10 This was, of course, before the invention of the computerized address machine, which scorns anyone whose name contains more than twelve letters. This affair has reduced him to Samuel Marchb, who sounds like the kind of Middle European poet who gets the Nobel Prize because the Russians (probably quite rightly) can’t stand him.
11 The Rt. Hon. John Diefenbaker (1895–1979); his opponent countered by letting it be known that in his youth he had been a professional baseball player. It was not from such pits as these that Richelieu, the Younger Pitt, or even Disraeli or Gladstone, were dug. But the richer Canada grows, the more its politics lurches toward the folksy. Instances are known of M.P.s having their finger-nails artificially dirtied by the manicurist at the Chateau Laurier before meeting with deputations of their constituents.
12 Marchbanks has lived to see radio’s successor, television, make even greater f
ritters of public occasions.

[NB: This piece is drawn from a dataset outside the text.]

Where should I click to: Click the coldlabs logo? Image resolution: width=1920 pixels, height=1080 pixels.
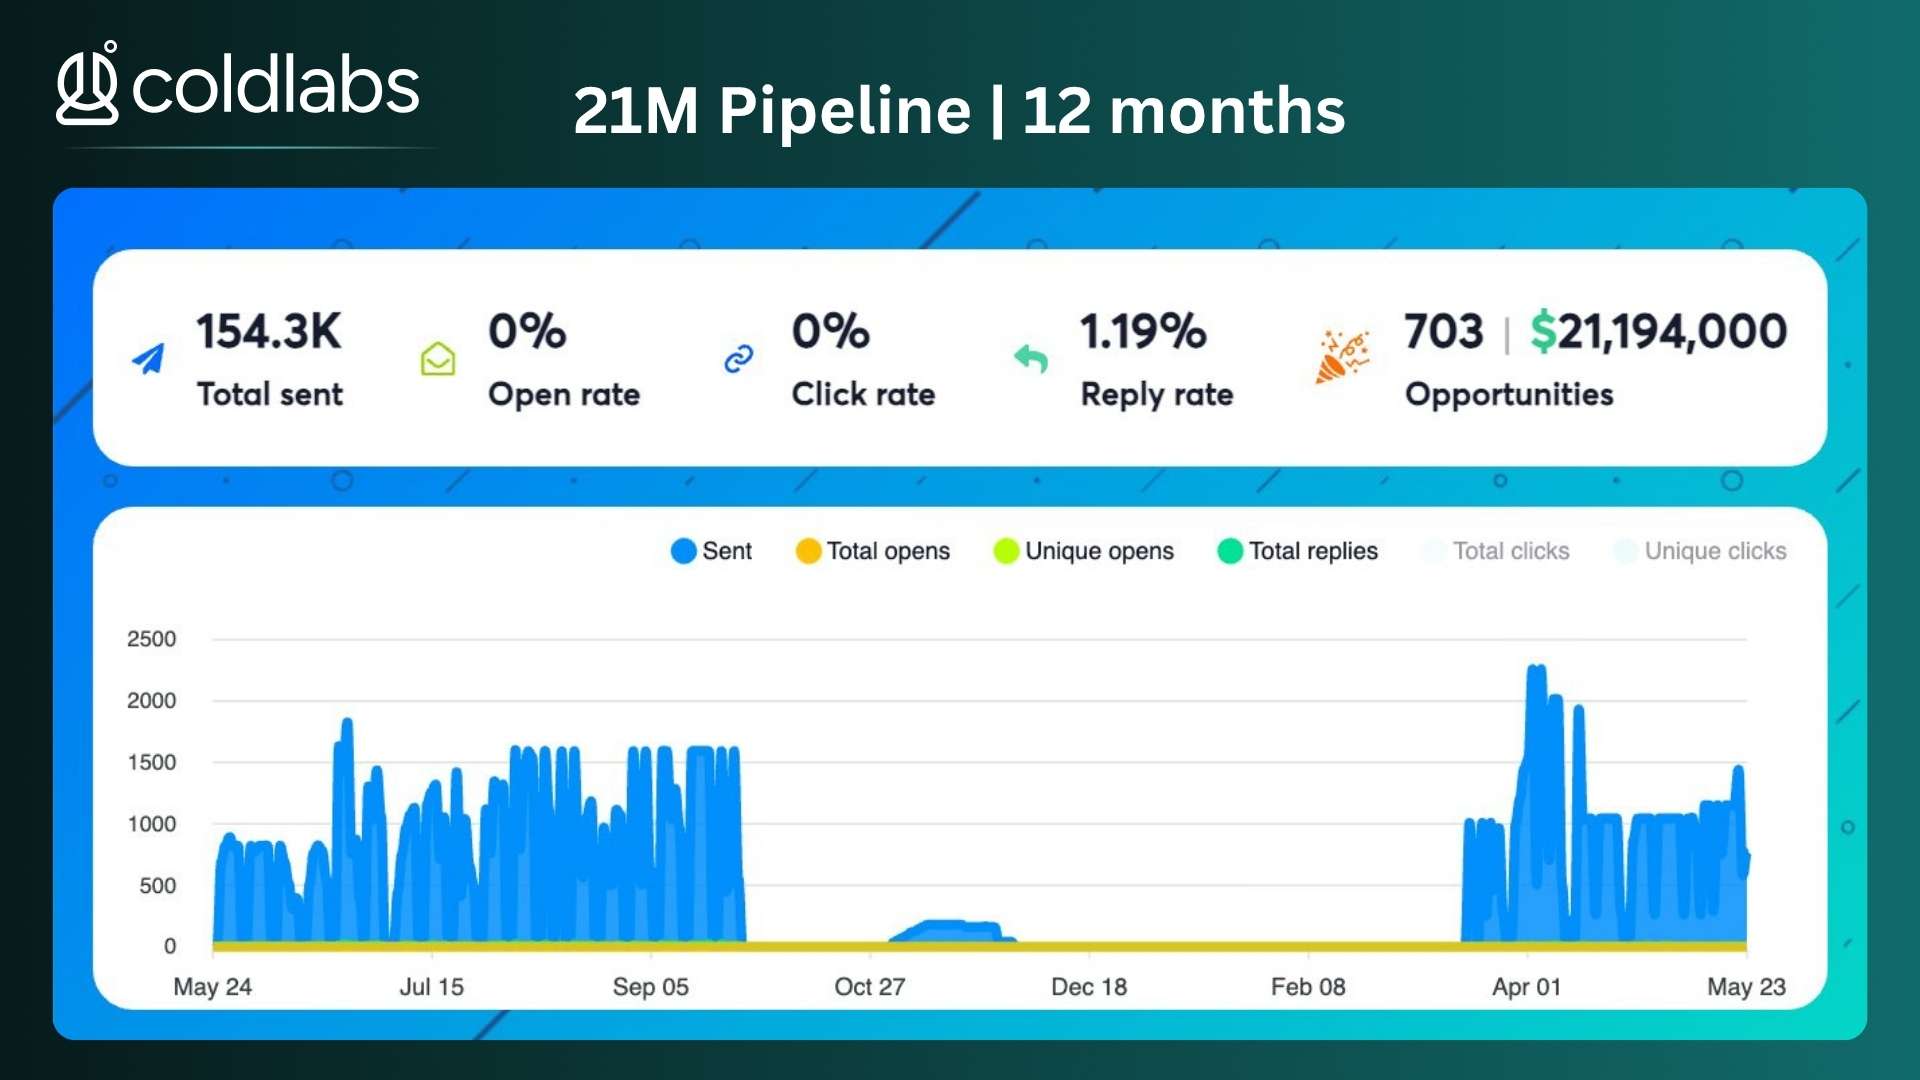pyautogui.click(x=238, y=84)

When the TV people are at work the spectators are treated to the vision of the cameraman’s butt-end, thrust toward them as he trains his instrument upon his victim. When the TV people have had enough they pack up their traps noisily and leave the room, sneering at the audience, as if to say “We have grabbed the cream; lap up the skim if you will.” Marchbanks once investigated the question of the dress worn by TV crews, who greet Popes and Emperors alike in rags and tatters, unshaven and unshorn. He was unable to arrive at any reasonable explanation except that it is some strong assertion of democracy in its negative aspect.

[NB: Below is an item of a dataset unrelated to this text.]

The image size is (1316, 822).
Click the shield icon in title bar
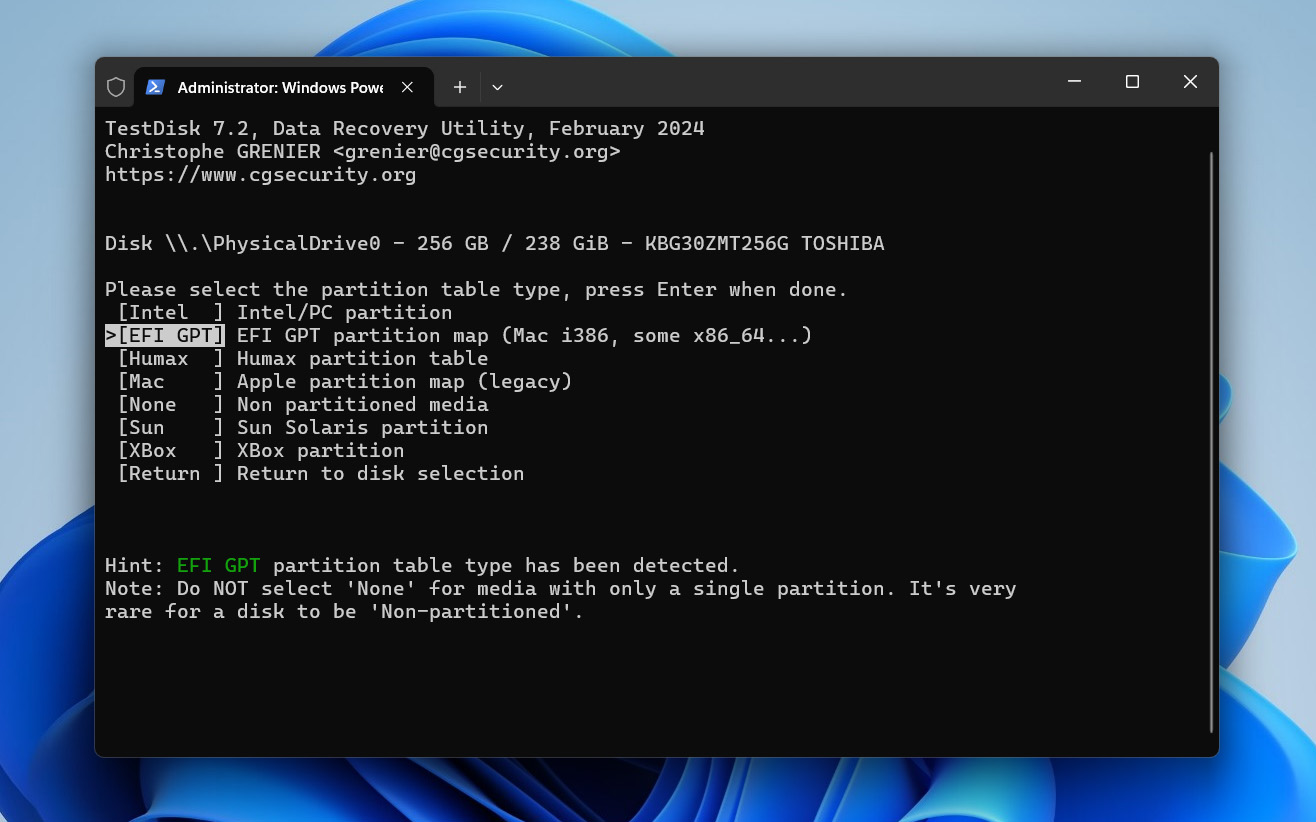pyautogui.click(x=116, y=87)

13 This was, of course, before the dawn of Gay Lib which Marchbanks, as a disciple of the late Dr. C. G. Jung of Zurich regards as clever old Mother Nature’s counteraction against excessive growth of population. All the fun of the fair and none of its problems—unless, of course, you count AIDS.
14 Marchbanks, sometimes a careless scholar, is wrong; Tekahionwake was the Indian name of Emily Pauline Johnson (1862–1918) who was the daughter of G. H. M. Johnson, chief of the Six Nations Indians. A poetess from birth, Tekahionwake wrote copiously, and gave recitals, clad in Indian dress, in which she presented a fine figure. She recited on one occasion to Queen Victoria, who was much amused and gave the poetess a handsome brooch.
15 Burns spoke, of course, in the Scottish Vernacular, which is apt to be gnomic. I asked a Scots gnome for an explanation, but all he would say was:
A speirin’ gowk and a toom wame
Are aye gruttin’ an’ aye the same.
This gets us nowhere, and as I have better things to do than question gnomes I abandon the matter.
16 Henry Ford (1863–1947) was an American automobile manufacturer, revered as the Father of the Tin Lizzie. Also famous for being able to do the dirtiest engineering repair work without getting his collar dirty, and for declaring that history is bunk. Not esteemed for his beauty.